There are many of the ingredients of a classic murder mystery to be found in Three Act Tragedy, also known as Murder In Three Acts, the eleventh in Christie’s Hercule Poirot series originally published in 1934. There are house parties, a motley collection of guests, a suspicious butler who goes missing, mysterious deaths which look like accidents, the use of an unusual poison, nicotine, which can be distilled from a common or garden product, rose feed, and plenty of twists and turns to keep the reader on their toes. It is great fun, although Christie is more concerned about keeping the plot moving rather than developing her characters who come across as rather lifeless.
The book is structured into three Acts, a homage to the fact that one of the principal characters, Sir Charles Cartwright, is a doyen of the stage. The first act, Suspicion, deals with the aftermath of a dinner party hosted by Sir Charles in Cornwall in which a vicar, the Reverend Babbington, dies suddenly after drinking a cocktail. While the host believes it to have been foul play, the other guests, including Poirot, conclude that it was an accident, especially as no evidence of poison was found in the glass.
That Sir Charles’ suspicions are well founded becomes apparent in the second Act, Certainty, when news arrives in Monaco of another sudden death, this time of Sir Charles’ friend, Dr Bartholomew Strange, who dies suddenly after drinking a glass of port at a party attended by most of the guests of the first event. The third Act, Discovery, deals with the investigations and ultimately the unravelling of motive and the identification of the culprit.

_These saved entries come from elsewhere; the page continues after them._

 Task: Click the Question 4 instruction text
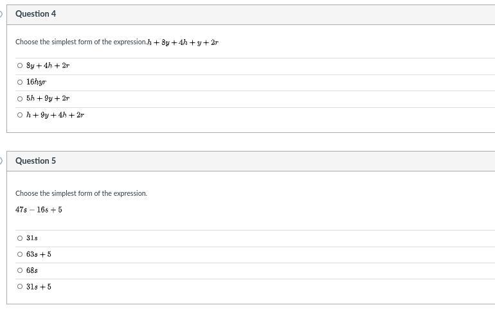(x=81, y=42)
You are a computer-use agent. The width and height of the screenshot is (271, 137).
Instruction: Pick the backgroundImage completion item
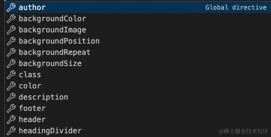(52, 30)
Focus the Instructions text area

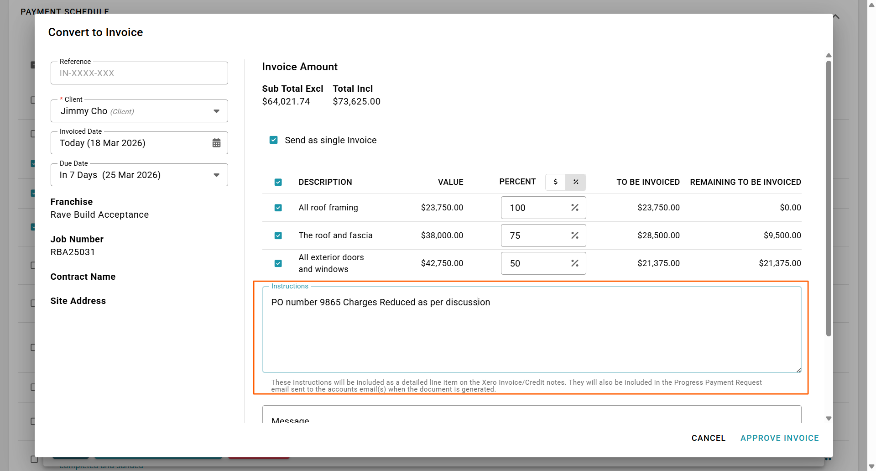coord(532,333)
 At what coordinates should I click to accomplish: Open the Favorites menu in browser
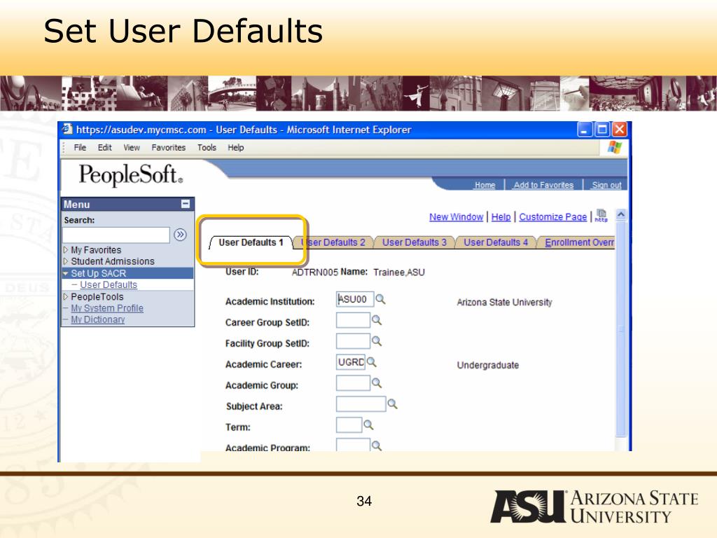pos(168,148)

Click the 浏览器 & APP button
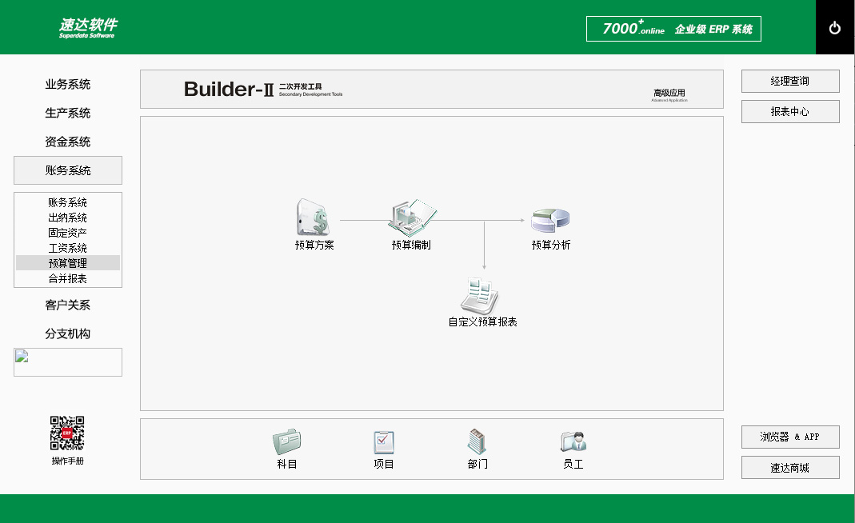(789, 437)

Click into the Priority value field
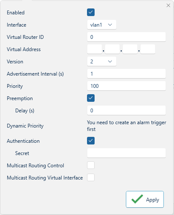coord(126,86)
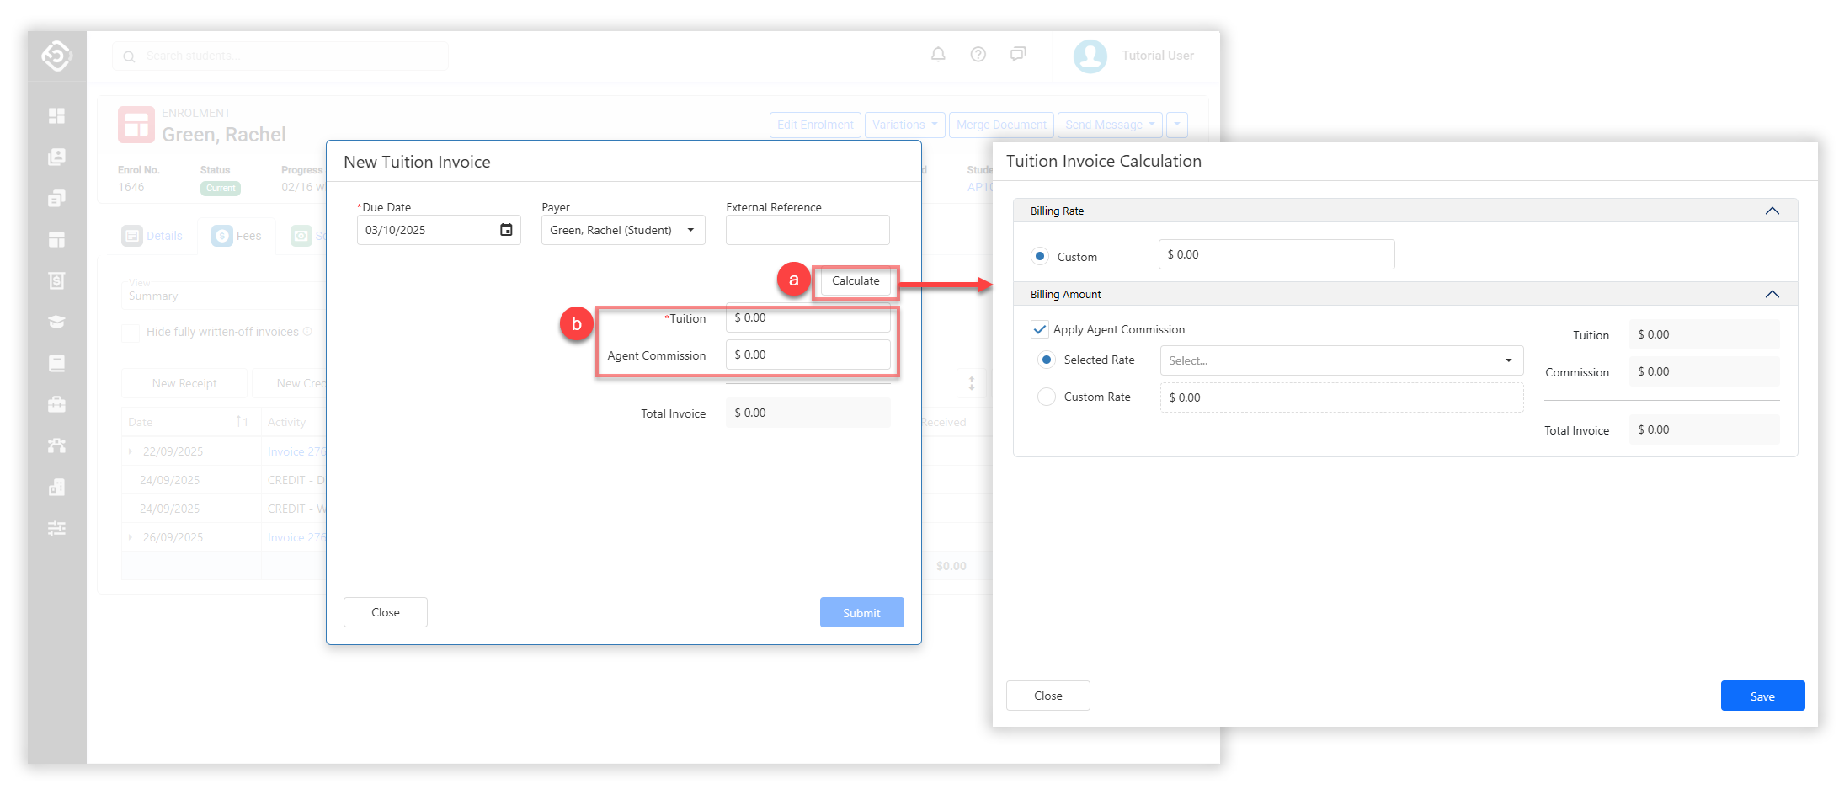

Sir Charles plays a leading role in the investigation, aided by Mr Satterthwaite, who had appeared in various of Christie’s short stories, a flighty all-action young woman, Hermione Lytton Gore, aka Egg, who has a pash for Sir Charles, and, of course, Poirot. To Egg’s dismay Poirot’s preferred approach is to sit back and mull over the intricacies of the case. When he finally bestirs himself, only to find that a supposedly important witness confined to a sanitorium, Mrs de Rusbridger, has also died in mysterious circumstances, and hot foots it down to Cornwall to observe the activities of Sir Charles’ secretary, Miss Milray, he is able to piece the clues together and come up with an astonishing conclusion.
The reader, if they have come to this story for the first time, would be hard pushed to anticipate the motivation for the crimes, even if they had an inkling as to the identity of the killer, and on reading the final pages will probably conclude that it was a preposterous amount of effort to go to when there were other easier and less dangerous ways of resolving a set of circumstances in which the culprit had found themselves. Still, there would not have been a story to tell then. The replacement of the poisoned glasses with clean glasses requires a feat of legerdemain that might just have been possible and the poor vicar, the motivation for whose death baffles even the great Poirot, is little more than the victim of a dress rehearsal. As Poirot says at the end, it could have been him.
While not the best in the Poirot canon, there is much to enjoy in Christie’s storytelling, even if the seams of the plot are in danger of falling apart at times.